**Records for this exercise**

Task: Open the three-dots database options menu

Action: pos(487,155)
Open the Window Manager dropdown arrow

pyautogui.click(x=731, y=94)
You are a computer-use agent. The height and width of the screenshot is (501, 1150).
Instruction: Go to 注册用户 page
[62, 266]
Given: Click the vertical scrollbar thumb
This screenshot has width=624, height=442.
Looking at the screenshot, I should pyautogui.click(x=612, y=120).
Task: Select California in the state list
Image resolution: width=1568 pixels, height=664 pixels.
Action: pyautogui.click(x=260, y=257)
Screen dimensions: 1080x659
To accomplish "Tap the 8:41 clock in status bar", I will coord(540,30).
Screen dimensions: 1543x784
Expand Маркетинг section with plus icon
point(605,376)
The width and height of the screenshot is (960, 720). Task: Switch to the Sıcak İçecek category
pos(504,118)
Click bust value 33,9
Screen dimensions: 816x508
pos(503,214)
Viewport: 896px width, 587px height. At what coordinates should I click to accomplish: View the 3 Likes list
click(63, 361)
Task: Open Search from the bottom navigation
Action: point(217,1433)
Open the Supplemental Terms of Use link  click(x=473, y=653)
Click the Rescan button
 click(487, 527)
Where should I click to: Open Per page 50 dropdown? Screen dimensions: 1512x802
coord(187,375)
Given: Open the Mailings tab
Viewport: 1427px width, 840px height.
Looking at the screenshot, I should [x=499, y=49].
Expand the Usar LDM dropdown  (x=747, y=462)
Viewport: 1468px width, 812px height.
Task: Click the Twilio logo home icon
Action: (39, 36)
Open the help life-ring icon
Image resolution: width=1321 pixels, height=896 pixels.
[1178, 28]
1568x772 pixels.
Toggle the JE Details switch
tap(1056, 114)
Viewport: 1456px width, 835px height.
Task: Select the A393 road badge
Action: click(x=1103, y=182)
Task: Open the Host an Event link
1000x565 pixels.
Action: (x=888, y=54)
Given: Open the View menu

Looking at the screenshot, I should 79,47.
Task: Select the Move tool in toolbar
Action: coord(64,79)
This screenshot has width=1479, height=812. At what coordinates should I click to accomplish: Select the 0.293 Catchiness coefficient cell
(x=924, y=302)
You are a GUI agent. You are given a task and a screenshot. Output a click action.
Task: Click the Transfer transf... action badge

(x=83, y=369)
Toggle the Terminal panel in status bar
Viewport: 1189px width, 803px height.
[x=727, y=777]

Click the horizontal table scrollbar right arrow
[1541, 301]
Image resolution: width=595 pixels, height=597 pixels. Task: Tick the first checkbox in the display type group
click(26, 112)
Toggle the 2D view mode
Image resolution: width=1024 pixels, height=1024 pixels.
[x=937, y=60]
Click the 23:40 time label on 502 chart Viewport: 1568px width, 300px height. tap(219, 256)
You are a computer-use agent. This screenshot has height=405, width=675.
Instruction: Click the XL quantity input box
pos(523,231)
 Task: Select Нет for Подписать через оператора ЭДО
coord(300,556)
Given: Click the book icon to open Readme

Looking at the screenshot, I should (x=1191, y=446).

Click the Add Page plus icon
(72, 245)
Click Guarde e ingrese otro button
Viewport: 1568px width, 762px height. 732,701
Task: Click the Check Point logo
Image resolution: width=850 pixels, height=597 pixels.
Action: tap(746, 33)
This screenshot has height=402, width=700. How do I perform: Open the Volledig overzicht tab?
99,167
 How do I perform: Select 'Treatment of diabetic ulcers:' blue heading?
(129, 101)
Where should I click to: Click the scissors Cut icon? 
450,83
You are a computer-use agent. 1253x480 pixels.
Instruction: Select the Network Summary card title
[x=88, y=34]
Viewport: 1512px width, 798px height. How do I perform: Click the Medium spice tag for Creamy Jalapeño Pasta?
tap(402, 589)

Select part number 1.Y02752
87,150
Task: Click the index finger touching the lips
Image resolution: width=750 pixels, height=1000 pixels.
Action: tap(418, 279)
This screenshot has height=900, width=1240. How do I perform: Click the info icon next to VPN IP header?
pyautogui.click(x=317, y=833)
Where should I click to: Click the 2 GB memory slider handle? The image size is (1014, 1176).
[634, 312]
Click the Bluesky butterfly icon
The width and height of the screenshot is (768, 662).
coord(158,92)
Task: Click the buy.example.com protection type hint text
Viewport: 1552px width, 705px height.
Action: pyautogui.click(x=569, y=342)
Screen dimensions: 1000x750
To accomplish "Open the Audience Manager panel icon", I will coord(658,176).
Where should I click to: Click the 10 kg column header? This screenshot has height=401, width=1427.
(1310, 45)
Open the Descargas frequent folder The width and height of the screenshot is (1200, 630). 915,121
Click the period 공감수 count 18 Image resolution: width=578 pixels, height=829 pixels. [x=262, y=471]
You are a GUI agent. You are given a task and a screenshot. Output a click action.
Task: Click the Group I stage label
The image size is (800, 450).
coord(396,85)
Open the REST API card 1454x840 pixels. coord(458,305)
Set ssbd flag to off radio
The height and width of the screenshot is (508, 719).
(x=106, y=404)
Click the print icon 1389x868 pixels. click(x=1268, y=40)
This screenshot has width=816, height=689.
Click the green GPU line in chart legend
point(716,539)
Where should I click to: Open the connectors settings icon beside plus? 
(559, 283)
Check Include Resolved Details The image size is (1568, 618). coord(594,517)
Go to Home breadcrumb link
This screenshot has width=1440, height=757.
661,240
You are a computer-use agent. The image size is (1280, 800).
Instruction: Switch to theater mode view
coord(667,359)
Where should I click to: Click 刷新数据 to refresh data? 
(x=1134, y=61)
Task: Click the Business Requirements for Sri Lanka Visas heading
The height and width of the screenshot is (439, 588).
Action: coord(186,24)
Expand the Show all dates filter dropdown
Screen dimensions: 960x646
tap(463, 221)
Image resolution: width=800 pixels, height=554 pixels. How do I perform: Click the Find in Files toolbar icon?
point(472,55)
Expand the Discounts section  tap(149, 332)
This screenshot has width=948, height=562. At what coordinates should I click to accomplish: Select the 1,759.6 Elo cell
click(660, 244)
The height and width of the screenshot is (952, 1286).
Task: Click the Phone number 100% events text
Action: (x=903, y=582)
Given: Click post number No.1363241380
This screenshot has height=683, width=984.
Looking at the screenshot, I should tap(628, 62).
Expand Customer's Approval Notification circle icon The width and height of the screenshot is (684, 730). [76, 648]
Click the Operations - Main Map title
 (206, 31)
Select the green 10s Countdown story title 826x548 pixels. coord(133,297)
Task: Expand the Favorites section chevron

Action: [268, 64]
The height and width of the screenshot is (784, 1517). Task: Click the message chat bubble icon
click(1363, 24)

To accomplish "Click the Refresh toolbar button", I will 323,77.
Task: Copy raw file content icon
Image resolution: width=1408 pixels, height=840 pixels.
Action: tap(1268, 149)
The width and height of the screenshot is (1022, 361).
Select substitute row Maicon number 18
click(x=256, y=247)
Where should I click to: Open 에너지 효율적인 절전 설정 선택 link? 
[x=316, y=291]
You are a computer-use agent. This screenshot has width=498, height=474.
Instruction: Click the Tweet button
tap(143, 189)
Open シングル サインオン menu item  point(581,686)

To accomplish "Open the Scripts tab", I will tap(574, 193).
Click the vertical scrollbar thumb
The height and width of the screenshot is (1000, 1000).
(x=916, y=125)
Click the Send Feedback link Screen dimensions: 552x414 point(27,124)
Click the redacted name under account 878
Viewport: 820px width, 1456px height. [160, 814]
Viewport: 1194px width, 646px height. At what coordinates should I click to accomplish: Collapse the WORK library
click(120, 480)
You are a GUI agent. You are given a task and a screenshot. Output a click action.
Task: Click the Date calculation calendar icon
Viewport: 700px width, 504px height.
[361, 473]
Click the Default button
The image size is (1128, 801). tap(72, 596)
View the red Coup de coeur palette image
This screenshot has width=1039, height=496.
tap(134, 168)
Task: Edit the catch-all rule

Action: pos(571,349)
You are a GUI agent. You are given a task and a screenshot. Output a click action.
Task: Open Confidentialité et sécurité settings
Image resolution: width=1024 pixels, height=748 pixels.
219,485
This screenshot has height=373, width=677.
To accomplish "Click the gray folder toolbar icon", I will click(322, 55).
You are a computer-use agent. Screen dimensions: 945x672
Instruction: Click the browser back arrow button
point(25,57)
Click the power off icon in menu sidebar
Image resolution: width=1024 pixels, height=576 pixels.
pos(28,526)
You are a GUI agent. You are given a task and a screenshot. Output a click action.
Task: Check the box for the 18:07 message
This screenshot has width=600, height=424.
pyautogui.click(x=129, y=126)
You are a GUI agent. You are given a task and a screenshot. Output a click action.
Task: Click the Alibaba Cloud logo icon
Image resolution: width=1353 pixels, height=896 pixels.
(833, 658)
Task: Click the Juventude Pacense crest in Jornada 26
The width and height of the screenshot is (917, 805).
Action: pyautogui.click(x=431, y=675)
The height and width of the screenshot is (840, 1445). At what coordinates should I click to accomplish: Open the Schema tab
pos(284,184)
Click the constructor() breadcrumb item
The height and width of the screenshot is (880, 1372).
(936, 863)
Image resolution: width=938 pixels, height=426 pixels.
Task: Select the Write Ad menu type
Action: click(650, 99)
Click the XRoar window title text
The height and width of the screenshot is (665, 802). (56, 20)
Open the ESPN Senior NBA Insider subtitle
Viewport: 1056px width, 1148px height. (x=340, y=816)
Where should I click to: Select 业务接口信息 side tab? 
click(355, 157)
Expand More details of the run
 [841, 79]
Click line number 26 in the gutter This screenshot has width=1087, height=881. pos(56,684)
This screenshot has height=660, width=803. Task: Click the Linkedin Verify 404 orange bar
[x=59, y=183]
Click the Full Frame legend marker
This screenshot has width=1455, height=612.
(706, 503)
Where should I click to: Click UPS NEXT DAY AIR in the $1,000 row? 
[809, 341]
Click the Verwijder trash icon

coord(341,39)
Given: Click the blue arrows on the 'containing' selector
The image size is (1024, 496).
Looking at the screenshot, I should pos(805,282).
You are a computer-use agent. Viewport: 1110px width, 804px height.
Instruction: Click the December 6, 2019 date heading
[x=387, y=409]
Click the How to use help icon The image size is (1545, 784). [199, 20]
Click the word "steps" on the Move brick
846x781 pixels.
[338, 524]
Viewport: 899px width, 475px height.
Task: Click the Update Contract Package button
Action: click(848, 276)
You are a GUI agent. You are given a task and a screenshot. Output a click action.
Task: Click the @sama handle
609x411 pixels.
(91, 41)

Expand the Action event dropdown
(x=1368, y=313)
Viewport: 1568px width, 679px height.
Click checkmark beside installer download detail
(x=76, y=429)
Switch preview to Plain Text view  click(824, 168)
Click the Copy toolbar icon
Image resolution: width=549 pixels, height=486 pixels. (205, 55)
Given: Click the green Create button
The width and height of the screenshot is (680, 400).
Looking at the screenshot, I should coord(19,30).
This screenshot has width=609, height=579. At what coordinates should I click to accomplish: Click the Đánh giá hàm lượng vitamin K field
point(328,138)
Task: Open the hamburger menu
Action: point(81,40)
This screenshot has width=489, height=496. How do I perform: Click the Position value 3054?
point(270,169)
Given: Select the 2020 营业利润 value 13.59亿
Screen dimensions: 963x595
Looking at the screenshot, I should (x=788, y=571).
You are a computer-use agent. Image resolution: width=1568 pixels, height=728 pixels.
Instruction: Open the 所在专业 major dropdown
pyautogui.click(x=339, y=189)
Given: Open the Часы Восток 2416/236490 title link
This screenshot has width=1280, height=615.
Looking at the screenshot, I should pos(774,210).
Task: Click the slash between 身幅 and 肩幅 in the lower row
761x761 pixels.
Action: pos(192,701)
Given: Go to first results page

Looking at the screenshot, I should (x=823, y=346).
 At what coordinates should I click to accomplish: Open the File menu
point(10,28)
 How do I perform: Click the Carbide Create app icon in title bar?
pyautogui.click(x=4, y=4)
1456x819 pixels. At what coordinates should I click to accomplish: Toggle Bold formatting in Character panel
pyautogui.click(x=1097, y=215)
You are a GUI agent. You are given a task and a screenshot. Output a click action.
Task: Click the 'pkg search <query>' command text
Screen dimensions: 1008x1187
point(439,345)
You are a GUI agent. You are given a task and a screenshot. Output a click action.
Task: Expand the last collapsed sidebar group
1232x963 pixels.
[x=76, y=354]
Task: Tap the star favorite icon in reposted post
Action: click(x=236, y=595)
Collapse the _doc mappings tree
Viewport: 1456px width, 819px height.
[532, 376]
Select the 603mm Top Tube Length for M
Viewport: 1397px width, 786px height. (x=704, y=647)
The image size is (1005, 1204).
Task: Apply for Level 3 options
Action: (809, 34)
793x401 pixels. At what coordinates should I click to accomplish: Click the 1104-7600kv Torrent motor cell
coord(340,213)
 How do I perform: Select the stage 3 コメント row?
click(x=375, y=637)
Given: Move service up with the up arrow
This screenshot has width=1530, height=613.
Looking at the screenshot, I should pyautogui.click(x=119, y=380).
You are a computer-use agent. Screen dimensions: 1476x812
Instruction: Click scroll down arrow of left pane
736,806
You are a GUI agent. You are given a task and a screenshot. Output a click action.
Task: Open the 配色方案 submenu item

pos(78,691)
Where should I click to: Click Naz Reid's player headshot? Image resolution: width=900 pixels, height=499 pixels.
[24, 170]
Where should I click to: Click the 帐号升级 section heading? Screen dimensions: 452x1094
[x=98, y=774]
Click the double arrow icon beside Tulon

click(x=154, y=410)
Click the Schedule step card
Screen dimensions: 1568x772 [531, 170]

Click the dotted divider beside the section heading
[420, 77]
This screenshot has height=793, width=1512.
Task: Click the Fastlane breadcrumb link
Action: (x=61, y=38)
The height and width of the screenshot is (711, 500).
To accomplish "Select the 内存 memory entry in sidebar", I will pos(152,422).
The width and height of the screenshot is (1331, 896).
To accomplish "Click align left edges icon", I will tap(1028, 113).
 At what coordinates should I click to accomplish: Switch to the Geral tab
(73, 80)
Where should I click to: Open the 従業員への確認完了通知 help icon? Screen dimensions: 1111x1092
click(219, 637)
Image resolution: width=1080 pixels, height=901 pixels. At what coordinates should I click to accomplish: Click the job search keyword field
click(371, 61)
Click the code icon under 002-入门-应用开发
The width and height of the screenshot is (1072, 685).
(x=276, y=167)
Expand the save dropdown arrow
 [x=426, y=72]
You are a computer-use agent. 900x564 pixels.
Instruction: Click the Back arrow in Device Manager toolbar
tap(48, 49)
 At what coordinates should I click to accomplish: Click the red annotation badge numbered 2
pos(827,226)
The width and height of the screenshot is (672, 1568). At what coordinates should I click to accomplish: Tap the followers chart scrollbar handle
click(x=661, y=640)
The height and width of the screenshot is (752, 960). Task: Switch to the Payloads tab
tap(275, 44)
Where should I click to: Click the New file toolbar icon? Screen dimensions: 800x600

**Goal**
Copy out the entries above word for word, from the line with "The height and width of the screenshot is (711, 500)." up to and including the line with "[x=426, y=72]".

**Problem solution**
The height and width of the screenshot is (711, 500).
To accomplish "Select the 内存 memory entry in sidebar", I will pos(152,422).
The width and height of the screenshot is (1331, 896).
To accomplish "Click align left edges icon", I will tap(1028, 113).
 At what coordinates should I click to accomplish: Switch to the Geral tab
(73, 80)
Where should I click to: Open the 従業員への確認完了通知 help icon? Screen dimensions: 1111x1092
click(219, 637)
Image resolution: width=1080 pixels, height=901 pixels. At what coordinates should I click to accomplish: Click the job search keyword field
click(371, 61)
Click the code icon under 002-入门-应用开发
The width and height of the screenshot is (1072, 685).
(x=276, y=167)
Expand the save dropdown arrow
 [x=426, y=72]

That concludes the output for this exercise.